21.4.2021 – Öffnet ein Beifahrer beim Einsteigen in ein Fahrzeug die Autotür so, dass sie gegen die Bordsteinkante stößt, ist er ganz überwiegend zum Ersatz des dadurch entstandenen Fahrzeugschadens verpflichtet. Das geht aus einem Urteil des Amtsgerichts Remscheid vom 19. November 2020 hervor (28 C 111/20).

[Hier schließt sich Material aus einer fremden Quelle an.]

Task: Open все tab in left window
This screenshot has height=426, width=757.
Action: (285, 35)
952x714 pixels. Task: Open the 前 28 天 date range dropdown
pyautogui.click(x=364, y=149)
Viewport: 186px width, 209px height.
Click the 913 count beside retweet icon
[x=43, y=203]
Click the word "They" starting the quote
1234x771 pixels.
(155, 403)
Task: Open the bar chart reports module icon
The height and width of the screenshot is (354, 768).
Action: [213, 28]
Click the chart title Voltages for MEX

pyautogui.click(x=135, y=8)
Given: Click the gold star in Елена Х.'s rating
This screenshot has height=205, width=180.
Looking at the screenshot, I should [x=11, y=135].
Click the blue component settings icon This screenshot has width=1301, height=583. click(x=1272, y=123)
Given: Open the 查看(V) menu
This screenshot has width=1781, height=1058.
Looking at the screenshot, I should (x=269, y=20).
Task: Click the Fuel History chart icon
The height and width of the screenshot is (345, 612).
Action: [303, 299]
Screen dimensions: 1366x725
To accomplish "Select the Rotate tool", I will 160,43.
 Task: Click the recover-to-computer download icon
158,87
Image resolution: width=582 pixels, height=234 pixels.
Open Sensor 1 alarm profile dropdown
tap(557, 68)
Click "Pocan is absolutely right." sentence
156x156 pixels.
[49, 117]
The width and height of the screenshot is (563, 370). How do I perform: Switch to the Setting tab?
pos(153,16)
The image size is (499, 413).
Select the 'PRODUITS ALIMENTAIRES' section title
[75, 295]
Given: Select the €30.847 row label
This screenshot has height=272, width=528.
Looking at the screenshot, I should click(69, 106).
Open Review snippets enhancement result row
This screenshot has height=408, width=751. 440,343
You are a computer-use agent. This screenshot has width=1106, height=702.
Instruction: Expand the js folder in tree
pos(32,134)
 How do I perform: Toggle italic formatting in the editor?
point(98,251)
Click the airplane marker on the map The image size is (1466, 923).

Nach einem Bericht des Deutschen Anwaltvereins wollte eine Frau bei Dunkelheit in den Personenkraftwagen einer Freundin einsteigen. Dabei übersah sie, dass diese mit ihrem Auto an einem relativ hohen Bordstein auf sie gewartet hatte. Das führte dazu, dass die untere Kante der Beifahrertür beim Öffnen gegen den Bordstein stieß.

Streit um Lackschaden

Dadurch entstand Lackschaden. Die Fahrzeughalterin verlangte von ihrer Freundin, ihr die damit verbundenen Kosten zu ersetzen.

Die Beifahrerin war sich jedoch keiner Schuld bewusst. Der Fall landete daher vor Gericht. Dort errang die Geschädigte einen Teilerfolg.

In der Dunkelheit beachten und notfalls ausleuchten

Nach Überzeugung des Gerichts ist die Beklagte überwiegend für den Schaden an der Fahrzeugtür verantwortlich. Denn sie sei es gewesen, die sich auf dem Bordstein aufgehalten habe. Sie hätte daher erkennen können und müssen, dass die Tür gegen die Bordsteinkante stoßen konnte.

Es sei auch allgemein bekannt, dass Autotüren beim Öffnen durch besonders hohe Borsteine beschädigt werden können. Das hätte die Freundin insbesondere wegen der Dunkelheit beachten und den Bereich notfalls mit ihrem Mobiltelefon ausleuchten müssen.

Mitverschulden am Vorfall

Die Fahrzeughalterin treffe jedoch ein Mitverschulden an dem Vorfall. Denn sie sei es gewesen, welche die Stelle zum Einsteigen ausgewählt habe.

Die Frau hätte ihre Freundin daher zur Vorsicht mahnen müssen. Ihren Mitverschuldensanteil bewertete das Gericht mit einem Drittel.